Task requirements: Only lines containing the word "computer" belong in the answer; copy each one from the records.

▽

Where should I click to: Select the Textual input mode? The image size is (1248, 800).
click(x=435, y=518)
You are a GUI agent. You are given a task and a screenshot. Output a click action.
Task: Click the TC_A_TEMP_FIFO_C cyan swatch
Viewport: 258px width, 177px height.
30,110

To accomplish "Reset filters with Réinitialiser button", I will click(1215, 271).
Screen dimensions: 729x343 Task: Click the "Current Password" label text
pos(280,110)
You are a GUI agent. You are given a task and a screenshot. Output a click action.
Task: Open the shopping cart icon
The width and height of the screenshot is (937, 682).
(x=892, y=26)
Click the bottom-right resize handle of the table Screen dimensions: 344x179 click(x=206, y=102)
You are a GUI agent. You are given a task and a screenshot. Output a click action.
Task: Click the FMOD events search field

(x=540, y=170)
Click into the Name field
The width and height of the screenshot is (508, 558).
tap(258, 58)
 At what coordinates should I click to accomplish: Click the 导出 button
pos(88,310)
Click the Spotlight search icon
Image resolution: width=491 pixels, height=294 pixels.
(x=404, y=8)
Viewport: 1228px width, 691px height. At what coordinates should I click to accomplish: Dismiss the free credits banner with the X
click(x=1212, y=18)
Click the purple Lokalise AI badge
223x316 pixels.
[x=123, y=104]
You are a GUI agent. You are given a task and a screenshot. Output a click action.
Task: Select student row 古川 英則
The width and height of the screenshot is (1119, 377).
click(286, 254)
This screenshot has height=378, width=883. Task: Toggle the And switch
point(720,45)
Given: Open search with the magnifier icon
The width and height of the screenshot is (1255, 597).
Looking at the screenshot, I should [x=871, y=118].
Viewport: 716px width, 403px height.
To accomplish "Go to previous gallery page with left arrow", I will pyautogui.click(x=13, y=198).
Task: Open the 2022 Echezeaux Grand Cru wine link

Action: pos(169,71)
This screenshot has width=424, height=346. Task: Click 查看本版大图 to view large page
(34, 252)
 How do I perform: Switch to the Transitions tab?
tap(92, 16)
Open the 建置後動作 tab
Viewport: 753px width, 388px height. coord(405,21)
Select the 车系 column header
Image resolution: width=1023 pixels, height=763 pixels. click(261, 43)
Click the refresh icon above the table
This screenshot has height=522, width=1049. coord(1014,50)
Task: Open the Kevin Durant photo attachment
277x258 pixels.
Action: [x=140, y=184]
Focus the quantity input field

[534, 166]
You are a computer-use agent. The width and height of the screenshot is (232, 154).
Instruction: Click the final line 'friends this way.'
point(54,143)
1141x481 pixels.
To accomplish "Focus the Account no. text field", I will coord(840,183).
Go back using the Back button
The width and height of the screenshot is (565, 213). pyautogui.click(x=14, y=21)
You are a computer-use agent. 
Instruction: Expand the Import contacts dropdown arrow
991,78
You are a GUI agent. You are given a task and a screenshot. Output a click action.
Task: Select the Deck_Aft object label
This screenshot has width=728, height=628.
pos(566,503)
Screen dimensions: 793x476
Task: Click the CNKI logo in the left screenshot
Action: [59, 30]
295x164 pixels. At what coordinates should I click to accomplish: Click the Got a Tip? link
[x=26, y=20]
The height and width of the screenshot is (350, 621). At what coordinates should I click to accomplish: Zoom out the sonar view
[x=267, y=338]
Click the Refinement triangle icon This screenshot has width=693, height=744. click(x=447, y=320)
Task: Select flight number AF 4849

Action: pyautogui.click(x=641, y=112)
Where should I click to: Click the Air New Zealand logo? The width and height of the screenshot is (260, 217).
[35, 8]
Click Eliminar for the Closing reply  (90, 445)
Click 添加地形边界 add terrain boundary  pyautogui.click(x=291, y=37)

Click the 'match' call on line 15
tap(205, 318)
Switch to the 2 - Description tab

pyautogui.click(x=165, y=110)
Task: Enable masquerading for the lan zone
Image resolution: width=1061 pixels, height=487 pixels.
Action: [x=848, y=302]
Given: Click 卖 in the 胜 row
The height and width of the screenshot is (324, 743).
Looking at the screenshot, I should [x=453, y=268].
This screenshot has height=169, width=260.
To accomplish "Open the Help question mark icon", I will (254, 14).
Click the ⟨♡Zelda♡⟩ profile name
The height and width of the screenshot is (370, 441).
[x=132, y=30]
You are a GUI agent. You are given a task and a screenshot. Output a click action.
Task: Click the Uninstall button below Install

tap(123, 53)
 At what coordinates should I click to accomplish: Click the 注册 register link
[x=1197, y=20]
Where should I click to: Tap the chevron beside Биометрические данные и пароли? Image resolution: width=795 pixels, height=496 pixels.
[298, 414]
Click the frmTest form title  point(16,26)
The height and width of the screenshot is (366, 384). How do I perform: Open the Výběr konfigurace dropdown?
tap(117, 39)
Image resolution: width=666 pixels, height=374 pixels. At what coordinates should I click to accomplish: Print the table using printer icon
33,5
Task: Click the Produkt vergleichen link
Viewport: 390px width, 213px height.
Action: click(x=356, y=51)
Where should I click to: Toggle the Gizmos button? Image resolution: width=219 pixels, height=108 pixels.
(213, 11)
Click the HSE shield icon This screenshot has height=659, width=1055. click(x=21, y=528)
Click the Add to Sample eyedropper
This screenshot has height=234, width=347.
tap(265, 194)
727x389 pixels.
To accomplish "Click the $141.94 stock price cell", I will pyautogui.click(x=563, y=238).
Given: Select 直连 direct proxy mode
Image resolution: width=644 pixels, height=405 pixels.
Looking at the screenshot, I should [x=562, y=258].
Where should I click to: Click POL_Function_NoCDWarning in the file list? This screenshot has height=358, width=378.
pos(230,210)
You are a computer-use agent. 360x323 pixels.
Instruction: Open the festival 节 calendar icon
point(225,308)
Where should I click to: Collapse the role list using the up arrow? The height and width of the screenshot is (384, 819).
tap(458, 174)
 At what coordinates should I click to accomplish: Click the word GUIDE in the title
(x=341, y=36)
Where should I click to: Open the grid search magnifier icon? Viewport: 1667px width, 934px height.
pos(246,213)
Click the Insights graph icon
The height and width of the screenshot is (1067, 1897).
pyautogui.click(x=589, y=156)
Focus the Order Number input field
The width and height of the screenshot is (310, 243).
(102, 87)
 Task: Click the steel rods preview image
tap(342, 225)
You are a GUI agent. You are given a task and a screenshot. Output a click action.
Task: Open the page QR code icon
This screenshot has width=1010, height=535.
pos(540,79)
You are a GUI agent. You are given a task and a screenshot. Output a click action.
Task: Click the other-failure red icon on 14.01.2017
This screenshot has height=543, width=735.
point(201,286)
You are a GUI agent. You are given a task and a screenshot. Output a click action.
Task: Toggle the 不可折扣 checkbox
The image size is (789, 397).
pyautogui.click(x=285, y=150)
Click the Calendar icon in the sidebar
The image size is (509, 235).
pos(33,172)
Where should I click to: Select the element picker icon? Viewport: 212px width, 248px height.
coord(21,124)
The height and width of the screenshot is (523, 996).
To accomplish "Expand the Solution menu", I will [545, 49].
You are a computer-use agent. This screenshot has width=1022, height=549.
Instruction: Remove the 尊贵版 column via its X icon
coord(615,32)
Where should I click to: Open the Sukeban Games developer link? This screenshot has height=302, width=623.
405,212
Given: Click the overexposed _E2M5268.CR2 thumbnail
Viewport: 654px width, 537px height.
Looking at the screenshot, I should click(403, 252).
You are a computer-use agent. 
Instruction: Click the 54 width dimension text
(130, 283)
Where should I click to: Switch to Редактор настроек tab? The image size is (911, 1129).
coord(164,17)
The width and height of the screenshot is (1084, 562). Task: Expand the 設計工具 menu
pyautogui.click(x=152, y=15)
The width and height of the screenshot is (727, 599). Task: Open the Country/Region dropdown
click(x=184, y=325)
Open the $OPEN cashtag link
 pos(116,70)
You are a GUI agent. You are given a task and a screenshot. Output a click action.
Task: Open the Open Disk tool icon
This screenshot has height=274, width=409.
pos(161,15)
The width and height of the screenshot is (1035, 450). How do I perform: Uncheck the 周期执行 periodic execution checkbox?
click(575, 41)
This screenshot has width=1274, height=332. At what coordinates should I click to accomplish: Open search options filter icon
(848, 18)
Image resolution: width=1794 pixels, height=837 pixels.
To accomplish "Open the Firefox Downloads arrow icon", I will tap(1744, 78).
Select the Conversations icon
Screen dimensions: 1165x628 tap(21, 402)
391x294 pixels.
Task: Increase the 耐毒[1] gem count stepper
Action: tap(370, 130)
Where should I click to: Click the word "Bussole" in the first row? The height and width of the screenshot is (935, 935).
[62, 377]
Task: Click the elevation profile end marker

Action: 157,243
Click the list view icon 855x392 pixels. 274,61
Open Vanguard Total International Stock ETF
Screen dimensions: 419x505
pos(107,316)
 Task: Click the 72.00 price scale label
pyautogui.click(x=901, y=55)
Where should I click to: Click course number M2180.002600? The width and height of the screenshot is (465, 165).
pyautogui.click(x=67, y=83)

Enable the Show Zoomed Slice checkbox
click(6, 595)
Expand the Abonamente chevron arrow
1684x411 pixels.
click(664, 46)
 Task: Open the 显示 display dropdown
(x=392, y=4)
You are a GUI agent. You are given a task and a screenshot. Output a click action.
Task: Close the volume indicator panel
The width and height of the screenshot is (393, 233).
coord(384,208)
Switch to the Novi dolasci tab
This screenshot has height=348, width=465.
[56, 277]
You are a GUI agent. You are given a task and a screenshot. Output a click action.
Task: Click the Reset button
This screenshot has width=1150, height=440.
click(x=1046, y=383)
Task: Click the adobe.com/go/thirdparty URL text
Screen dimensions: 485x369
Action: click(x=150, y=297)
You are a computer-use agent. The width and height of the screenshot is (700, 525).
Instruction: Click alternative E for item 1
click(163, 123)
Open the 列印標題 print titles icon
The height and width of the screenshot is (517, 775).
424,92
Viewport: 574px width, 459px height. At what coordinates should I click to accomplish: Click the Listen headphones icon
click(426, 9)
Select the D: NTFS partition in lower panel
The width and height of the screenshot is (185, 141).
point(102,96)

△

Response below:
You are a computer-use agent. The width and height of the screenshot is (232, 154).
You are a computer-use agent. 
You are a computer-use agent. 360x323 pixels.
You are a computer-use agent. This screenshot has width=1022, height=549.
You are a computer-use agent. 
You are a computer-use agent. The width and height of the screenshot is (700, 525).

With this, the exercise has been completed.